Mme Lerner : Pour ce faire, il faudrait notamment procéder à davantage de vérifications postérieures aux évaluations et comparer les prévisions contenues dans les évaluations d’impact et les résultats. C’est une pratique en vigueur à certains endroits, mais je ne crois pas que ce soit fait systématiquement. Un tel processus itératif de comparaison des prévisions et des résultats pourrait nous permettre de tirer d’excellentes conclusions.

La présidente : Sénateur Patterson, je pense que vous voulez poser une question complémentaire. Nous avons encore quelques minutes.

Le sénateur Patterson : Oui, merci. Je voulais m’assurer de bien saisir les propos de M. Herbert au sujet de l’importance d’un processus de consultation fructueux. Je comprends tout à fait, et nous souhaiterions que tout se passe bien chaque fois, mais ce n’est pas nécessairement le cas. Ce ne fut pas le cas du projet Northern Gateway, comme vous l’avez dit, peut-être à cause de l’attitude du promoteur.

Il y a des gens qui affirment que consentement ne veut pas nécessairement dire droit de veto. La notion de consentement préalable, donné librement et en connaissance de cause crée un processus qui, nous avons bon espoir et nous en sommes mêmes persuadés, fonctionnera. S’il ne fonctionne pas ou s’il n’est pas avantageux pour tout le monde, alors les chefs des Premières Nations avec lesquels vous travaillez jugeront que le processus est un échec et que le projet ne devrait donc pas se concrétiser.

J’ai une dernière question complémentaire. Si seules les approches avantageuses pour tous sont acceptables, alors c’est le processus qui sert de veto. Je me trompe?

M. Herbert : Je ne suis pas certain de comprendre, mais voyons voir.

L’idée, c’est que le processus est censé être conçu pour permettre la réalisation de bons projets. Si le processus favorise la transparence et repose sur une bonne compréhension de ce que les trois gouvernements considèrent comme un bon projet, alors il devient un moyen d’obtenir une approbation.

Les processus avec droit de veto m’apparaissent problématiques, car on présume que tous les projets devraient aller de l’avant et que le droit de veto consiste à s’y opposer. Il convient plutôt de se poser les questions suivantes : « Lequel de ces projets devrait se réaliser? Lequel est le meilleur?

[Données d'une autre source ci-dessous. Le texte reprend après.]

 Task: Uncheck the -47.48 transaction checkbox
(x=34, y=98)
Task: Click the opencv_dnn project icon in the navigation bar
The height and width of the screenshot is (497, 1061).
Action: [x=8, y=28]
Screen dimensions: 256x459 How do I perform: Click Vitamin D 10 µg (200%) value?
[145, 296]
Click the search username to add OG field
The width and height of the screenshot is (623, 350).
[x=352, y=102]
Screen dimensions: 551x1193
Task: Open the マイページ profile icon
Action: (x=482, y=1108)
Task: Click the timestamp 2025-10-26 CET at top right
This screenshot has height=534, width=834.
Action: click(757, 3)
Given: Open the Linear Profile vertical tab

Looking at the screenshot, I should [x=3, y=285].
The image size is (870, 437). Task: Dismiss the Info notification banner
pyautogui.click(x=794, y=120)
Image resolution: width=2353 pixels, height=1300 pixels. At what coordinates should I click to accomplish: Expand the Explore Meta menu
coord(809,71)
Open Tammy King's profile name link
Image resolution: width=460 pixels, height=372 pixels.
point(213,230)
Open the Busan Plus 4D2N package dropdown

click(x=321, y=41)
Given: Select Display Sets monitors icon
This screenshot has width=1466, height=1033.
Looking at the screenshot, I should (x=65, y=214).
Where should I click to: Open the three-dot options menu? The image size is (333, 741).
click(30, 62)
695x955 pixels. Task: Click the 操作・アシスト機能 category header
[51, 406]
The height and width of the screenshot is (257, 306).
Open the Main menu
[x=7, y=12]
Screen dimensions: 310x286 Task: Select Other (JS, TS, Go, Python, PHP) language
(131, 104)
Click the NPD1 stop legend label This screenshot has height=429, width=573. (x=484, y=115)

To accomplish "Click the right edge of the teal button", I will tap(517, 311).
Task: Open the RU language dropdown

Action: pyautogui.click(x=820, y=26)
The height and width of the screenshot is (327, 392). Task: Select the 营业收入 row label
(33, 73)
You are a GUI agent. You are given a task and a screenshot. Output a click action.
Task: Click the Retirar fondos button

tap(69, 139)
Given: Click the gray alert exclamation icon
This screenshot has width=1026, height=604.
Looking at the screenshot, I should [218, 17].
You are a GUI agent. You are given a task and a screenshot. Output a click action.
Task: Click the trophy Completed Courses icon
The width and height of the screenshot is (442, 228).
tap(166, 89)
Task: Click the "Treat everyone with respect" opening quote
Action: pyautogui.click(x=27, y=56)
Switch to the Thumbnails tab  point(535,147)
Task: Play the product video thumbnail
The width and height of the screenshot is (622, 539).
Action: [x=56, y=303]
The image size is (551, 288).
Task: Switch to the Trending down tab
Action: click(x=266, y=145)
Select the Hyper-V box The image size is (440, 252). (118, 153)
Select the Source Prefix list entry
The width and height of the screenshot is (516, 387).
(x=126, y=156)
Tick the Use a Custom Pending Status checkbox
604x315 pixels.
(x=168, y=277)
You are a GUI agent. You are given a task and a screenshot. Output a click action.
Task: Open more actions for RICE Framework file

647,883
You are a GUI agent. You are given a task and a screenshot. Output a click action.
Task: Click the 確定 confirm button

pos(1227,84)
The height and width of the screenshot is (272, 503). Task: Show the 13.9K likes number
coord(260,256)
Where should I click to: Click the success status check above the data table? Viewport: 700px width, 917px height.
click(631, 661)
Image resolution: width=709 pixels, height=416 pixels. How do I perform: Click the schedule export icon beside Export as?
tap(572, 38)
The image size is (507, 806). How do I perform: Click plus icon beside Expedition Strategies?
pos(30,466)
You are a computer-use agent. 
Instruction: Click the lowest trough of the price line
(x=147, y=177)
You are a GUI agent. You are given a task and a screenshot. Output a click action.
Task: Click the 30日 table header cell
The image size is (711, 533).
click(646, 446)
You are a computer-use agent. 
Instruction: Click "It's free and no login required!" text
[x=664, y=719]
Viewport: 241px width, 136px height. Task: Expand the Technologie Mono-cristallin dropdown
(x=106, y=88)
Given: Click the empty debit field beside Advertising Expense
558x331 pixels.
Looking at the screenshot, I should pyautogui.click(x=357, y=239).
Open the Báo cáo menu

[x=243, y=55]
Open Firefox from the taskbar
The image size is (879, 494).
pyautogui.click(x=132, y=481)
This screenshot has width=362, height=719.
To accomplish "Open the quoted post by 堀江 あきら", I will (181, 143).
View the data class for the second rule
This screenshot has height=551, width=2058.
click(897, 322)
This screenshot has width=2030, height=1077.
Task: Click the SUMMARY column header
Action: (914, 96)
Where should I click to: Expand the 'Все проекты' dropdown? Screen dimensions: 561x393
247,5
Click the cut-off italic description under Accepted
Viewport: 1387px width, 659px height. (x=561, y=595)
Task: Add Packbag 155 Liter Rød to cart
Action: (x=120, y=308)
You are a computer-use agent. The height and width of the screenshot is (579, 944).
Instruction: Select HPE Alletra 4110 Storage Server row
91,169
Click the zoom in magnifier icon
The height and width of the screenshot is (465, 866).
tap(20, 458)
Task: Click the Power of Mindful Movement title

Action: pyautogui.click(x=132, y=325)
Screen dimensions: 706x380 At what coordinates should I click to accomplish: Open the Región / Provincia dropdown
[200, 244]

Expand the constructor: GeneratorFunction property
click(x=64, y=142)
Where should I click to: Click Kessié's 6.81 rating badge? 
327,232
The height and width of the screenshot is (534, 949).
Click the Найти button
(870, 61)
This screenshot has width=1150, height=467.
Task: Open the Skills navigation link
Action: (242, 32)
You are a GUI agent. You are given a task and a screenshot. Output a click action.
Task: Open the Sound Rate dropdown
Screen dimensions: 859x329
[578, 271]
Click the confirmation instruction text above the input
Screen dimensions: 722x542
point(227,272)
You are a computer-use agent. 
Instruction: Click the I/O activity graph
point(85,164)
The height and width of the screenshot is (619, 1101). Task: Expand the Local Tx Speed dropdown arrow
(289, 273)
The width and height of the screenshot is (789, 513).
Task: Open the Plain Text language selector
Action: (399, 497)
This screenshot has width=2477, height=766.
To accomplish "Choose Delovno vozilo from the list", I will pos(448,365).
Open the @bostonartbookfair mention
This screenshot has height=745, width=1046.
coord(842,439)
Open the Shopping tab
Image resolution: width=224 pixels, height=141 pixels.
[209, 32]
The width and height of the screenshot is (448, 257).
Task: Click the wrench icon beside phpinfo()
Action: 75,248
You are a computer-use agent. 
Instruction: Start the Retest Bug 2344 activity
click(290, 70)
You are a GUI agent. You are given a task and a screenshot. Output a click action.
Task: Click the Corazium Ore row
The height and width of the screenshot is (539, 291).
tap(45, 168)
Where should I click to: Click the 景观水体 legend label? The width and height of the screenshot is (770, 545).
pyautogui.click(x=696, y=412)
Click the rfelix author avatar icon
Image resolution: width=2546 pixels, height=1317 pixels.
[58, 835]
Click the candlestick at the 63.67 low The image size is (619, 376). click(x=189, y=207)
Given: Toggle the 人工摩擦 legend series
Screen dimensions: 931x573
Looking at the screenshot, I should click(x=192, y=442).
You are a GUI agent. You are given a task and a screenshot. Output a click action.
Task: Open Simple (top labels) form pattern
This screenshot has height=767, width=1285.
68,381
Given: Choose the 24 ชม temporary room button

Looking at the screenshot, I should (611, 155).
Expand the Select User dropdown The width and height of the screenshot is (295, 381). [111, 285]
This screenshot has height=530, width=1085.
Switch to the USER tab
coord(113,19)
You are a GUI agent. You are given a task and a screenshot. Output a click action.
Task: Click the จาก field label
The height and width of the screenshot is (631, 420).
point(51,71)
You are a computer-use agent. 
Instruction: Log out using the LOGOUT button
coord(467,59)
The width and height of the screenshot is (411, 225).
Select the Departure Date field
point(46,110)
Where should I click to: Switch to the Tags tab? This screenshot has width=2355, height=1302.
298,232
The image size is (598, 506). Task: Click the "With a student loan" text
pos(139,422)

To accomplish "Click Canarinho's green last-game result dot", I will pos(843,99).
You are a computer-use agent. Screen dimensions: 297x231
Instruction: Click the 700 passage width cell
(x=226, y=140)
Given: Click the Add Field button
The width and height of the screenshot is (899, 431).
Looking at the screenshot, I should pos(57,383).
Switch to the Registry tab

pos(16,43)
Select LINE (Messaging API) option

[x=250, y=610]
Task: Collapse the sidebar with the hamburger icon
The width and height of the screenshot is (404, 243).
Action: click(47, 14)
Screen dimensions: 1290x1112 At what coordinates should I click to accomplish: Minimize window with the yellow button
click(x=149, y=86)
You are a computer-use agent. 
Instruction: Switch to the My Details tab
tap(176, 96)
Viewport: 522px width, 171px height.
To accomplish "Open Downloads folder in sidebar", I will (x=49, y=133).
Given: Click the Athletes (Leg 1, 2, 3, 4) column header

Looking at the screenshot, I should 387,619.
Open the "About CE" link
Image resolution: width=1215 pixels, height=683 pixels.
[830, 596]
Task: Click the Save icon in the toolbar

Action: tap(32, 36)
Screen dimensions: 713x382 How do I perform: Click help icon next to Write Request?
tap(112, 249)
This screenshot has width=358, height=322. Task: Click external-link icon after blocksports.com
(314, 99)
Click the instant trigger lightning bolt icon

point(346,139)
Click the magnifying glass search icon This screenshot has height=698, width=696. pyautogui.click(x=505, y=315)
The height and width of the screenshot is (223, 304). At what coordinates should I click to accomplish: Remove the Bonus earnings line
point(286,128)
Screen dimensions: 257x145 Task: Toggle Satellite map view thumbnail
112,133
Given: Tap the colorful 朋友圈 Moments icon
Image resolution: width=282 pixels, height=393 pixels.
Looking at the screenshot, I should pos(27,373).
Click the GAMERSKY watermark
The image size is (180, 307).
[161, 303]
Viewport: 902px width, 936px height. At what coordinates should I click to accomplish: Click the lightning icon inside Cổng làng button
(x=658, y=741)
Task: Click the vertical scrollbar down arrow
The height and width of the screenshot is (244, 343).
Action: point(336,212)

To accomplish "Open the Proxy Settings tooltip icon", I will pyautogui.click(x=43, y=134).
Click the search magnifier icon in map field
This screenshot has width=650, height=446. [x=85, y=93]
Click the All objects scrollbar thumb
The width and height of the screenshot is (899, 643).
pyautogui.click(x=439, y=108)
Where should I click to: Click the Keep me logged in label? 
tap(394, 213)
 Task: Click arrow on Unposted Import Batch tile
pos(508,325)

Lequel offre le plus de retombées tout en ayant le moins de répercussions environnementales? Lequel est le plus adapté à la conjoncture du marché? »

Il faudra bien encore 20 ou 25 ans avant que les évaluations environnementales soient aussi rigoureuses que le souhaiteraient certaines personnes, y compris moi-même. Au lieu que les projets soient choisis en fonction du premier qui franchit le fil d’arrivée, il faudrait les examiner ensemble. Par exemple, s’il existe cinq installations de gaz naturel liquéfié dans un marché donné, on pourrait décider d’accorder trois permis dans les cinq prochaines années. Que le meilleur gagne. Les projets rivaliseraient ensemble. Ce genre de processus fait ressortir le meilleur. C’est là toute la raison d’être d’une évaluation d’impact. On est censé examiner tant les effets sociaux que les retombées économiques. On veut que les bons projets se réalisent et que les mauvais projets soient abandonnés.

Je ne sais pas si cela répond à votre question, mais j’ai du mal à accepter l’idée que tous les projets doivent aller de l’avant à moins qu’on les stoppe.

La présidente : Je vous remercie de vos déclarations et de vos réponses.